Qu’avez-vous fait, vous, l’enseignant ? Vous avez pratiqué un tsimtsoum. Vous avez trouvé
un moyen de réduire et de packager votre sagesse dans le monde de l’élève. Mais, pour
accomplir cela, la première chose à faire fut de vous mettre vous-même de côté. C’est
seulement alors que vous avez pu trouver un point de sagesse, dépouillé de votre propre
compréhension.

Pourtant, même là, pour amener ce point jusque dans le monde de votre élève, il vous a
encore fallu mettre votre propre esprit de côté à plusieurs reprises, de manière à penser avec
l’esprit que vous désiriez atteindre.

En présence de vos propres pensées, il n’y avait pas de place pour les pensées de l’élève. En
vous transcendant vous-même, vous avez donné de vous-même. De sorte qu’ensuite, en votre
absence, vous êtes intensément présent.

En vous transcendant vous-même, vous avez donné de vous-même

De même, le Créateur met-Il de côté Sa lumière infinie pour laisser une place à la création.
Une place pour nous, les êtres créés. Pourtant, la vacuité même de cet espace est également
Lui et, pour Lui, la lumière brille tout aussi intensément qu’auparavant.

Bien sûr, il y a des différences. Vous aviez un élève à la base. Le Créateur, lui, part du néant.
Il Lui faut aussi créer l’élève.

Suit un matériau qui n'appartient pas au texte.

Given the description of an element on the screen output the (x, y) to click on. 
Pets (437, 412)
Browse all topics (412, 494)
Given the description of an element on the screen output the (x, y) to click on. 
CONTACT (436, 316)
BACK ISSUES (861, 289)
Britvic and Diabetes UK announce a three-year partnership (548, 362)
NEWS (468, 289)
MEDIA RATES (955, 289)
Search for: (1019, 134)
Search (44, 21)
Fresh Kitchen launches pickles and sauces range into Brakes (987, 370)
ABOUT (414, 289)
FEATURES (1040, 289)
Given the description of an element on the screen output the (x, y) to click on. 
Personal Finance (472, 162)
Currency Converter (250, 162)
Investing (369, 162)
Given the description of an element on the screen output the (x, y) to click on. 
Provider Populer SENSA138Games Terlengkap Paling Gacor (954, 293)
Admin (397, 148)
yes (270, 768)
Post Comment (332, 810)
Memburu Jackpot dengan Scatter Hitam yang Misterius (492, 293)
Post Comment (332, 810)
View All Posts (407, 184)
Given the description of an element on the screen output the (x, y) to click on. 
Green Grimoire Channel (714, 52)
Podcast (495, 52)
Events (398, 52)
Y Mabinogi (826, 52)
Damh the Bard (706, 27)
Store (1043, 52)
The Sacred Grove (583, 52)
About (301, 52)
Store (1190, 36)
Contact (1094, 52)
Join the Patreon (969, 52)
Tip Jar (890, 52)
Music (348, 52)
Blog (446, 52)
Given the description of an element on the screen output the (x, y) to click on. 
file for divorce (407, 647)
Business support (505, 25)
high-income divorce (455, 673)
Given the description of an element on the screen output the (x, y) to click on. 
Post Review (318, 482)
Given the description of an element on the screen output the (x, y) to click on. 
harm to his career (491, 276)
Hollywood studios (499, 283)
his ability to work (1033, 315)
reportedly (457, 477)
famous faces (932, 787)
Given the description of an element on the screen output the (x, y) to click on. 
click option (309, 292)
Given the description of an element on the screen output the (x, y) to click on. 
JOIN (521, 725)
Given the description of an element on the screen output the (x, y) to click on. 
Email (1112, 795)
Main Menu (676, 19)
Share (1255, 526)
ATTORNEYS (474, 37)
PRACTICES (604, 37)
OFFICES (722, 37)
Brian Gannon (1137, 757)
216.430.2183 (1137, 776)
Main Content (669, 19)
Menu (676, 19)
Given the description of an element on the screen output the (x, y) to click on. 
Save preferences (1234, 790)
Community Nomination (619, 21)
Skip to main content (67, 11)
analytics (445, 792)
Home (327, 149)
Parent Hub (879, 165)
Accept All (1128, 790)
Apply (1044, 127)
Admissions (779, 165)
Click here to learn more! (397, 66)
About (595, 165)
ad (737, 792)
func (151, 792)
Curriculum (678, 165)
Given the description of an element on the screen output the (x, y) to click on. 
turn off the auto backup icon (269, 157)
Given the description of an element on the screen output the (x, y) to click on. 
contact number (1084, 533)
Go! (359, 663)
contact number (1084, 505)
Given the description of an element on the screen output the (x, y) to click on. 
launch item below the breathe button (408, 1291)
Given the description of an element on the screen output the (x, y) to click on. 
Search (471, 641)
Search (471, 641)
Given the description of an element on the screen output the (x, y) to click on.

Vous n’avez donné que de votre esprit, le Créateur donne de
Son essence et de Son être.

Alors, la prochaine fois que vous vous sentirez dans l’obscurité, que vous devrez vous relever
et tout recommencer à zéro, prendre des décisions difficiles et affronter des épreuves terribles,
dites-vous que toute votre vie et tout votre monde ne sont rien de plus et rien de moins qu’une
parabole. Une profonde et riche parabole. Et dans cette parabole, dans chaque détail, se cache
D.ieu Lui-même.

Plus manifestement dans les coins sombres. Dans le tsimtsoum.